While the scientific community produces an ever-increasing amount of knowledge on both PTMs positions and protein structures for a number of organisms, predictions of PTM roles in protein interactions frequently overlook both their co-occurrence, as well as the dynamic nature of biomolecules. This work, therefore, represents a step towards creating a more realistic and complete picture of PTM roles in protein-protein interactions. Even though the focus of this work was placed on acetylation and phosphorylation in yeast proteins, the obtained results are potentially transferable to other organisms, and the presented methodology is applicable to making predictions in different protein complexes and for a wide array of modification types.

Methods

Post-translation modifications data

Proteome-wide lysine acetylation data for yeast Saccharomyces cerevisiae was downloaded from Protein Lysine Modification Database PLMD [15], containing 13,498 experimentally identified sites. A total of 16,551 serine, 3,835 threonine, and 371 tyrosine experimentally verified phosphorylation sites in yeast were retrieved from the dbPTM database [17]. The gathered PTM data originated from 25 different publications. Based on the conditions in which the yeast cells were grown, PTMs found in these studies were classified as being found in either normal or stress (e.g., DNA damage [48]⁠) conditions.

Selection of protein structures

At the time of retrieval, Protein Data Bank (PDB) [49]⁠ contained 3,425 Saccharomyces cerevisiae structures, 3,353 of which were successfully retrieved using Bio.PDB Biopython module [50]⁠. For the remaining structures, the pdb file formats were not available in the database, typically due to their large sizes (e.g., containing ~80 chains, such as ribosome). Because performing molecular dynamics simulations with such structures would be very computationally expensive, this small subset of structures was left out from the further analyses. The successfully retrieved structures were then filtered based on a number of criteria. Firstly, they had to contain yeast, non-fusion protein chains that do not have engineered mutations reported in the pdb file. Secondly, with respect to the structure completeness, we distinguished the percentage of total protein length that was crystallized and the percentage of residues that were resolved in the structures (i.e., not in gaps), and required each of those to be at least 70% on average. Furthermore, we kept only the structures with a resolution of 3.0 Å or better for the analysis (the criterium not applicable to NMR structures). Finally, membrane-embedded proteins were filtered out for the sake of simplicity, as well as all monomeric and structures without mapped PTMs, as the main point of interest of this work was the effect of PTMs on protein-protein interactions. When two or more structures in this reduced dataset represented the same protein complexes, the better structure based on resolution and completeness criteria was kept. The final dataset consisted of 179 structures: PTMs found only in normal conditions were mapped to 92 structures, PTMs identified only in stress conditions to 5, while the remaining 82 structures had two subsets of mapped PTMs discovered in these different conditions, respectively.

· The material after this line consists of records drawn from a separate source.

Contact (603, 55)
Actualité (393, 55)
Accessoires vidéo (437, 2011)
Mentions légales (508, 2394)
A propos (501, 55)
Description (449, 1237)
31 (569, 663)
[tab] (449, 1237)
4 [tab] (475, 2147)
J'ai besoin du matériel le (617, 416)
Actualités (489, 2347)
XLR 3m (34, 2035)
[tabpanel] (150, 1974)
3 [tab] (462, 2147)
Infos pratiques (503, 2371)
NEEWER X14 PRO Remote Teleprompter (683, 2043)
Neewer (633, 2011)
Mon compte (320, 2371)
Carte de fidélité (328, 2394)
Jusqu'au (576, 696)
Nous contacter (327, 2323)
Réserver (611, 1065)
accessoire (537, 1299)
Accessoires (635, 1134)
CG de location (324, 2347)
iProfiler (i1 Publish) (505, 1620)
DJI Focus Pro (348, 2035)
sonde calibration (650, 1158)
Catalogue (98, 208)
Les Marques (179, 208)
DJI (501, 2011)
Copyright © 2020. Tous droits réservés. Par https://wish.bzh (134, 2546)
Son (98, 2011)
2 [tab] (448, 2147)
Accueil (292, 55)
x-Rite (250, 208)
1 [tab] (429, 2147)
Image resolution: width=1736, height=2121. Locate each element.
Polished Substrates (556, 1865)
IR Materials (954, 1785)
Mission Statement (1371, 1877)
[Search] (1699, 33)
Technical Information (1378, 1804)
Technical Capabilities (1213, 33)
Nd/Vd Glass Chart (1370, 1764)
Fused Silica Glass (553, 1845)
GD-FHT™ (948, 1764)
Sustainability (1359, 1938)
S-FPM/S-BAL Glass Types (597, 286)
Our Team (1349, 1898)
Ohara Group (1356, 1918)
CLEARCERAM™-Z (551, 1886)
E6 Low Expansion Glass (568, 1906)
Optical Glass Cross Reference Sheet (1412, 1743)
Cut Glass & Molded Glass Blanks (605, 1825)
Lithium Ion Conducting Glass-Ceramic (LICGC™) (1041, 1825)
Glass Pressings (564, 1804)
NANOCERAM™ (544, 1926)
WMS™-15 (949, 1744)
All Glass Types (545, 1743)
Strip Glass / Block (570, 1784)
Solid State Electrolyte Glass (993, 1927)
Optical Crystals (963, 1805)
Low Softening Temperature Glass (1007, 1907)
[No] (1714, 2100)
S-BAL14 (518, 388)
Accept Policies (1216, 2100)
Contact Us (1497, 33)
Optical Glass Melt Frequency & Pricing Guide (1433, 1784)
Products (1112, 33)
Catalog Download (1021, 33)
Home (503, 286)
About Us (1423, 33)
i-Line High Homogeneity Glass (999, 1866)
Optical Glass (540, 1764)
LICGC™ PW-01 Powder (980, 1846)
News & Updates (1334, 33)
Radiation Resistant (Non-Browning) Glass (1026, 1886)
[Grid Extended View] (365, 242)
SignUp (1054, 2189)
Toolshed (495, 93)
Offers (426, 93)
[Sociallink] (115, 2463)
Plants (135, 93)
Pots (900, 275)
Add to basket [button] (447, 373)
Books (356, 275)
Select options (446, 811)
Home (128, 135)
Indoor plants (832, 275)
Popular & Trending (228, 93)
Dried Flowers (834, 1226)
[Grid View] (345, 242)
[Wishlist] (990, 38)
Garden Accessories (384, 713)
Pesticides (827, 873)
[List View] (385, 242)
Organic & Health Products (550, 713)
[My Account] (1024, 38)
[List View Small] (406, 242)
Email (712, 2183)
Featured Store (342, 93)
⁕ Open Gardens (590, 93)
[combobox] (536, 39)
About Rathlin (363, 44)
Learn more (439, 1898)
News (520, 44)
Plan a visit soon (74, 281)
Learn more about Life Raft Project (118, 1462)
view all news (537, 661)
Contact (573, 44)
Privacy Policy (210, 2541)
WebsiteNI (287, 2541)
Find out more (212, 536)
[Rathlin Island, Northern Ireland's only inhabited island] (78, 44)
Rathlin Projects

Molecular dynamics simulations

For each protein structure, a molecular dynamics (MD) simulation was performed for fully modified complexes containing PTMs identified in normal and stress conditions, or only one of those depending on the available data. In addition, a simulation for a non-modified complex was ran as a control for each system. Overall, a total of 440 MD simulations were performed: 179 of non-modified complexes, 174 of complexes with PTMs found in normal, and 87 in stress conditions.

Preparation of protein structures and the MD runs were done as previously described.[24] The relevant biological assemblies from PDB were first cleaned from the solvent molecules (e.g., water, glycerol, ions), while the structural ions were kept in the proteins. All disulfide bonds detected by pdb4amber program of Amber16 molecular dynamics package [51]⁠ were kept in the structures. The addition of hydrogen atoms was done using reduce [52]⁠ from the same package. Non-resolved parts of the structures were detected based on residue numeration in pdb files and the amino acids flanking the gaps were capped with N-methyl (NME) as the C-terminal and acetyl group (ACE) as the N-terminal cap, using PyMOL [53]⁠. PTMs were added to protein structures in an automated fashion, using a Python script (available in the Zenodo repository as PTMs_map) and the PyTMs [54]⁠ PyMOL plugin. Amber program teLeap was used for system parametrization, using ff14sb force field to describe proteins, tip3p for water, phosaa10 [55]⁠ for phosphorylated residues, parameters from Khoury et al. [33]⁠ for acetylated residues, Joung/Cheatham parameters for monovalent, and Li/Merz parameters for 2 to 4 charged ions (12–6 normal usage set) optimized for TIP3P water, where ions were treated in a non-bonded fashion. Each system was neutralized by the addition of Na⁺ or Cl^- ions and surrounded by a box of explicit TIP3P water spanning 10 Å from the complex in each direction, therefore allowing for a minimum of 20 Å distance between the protein complex and its periodic image.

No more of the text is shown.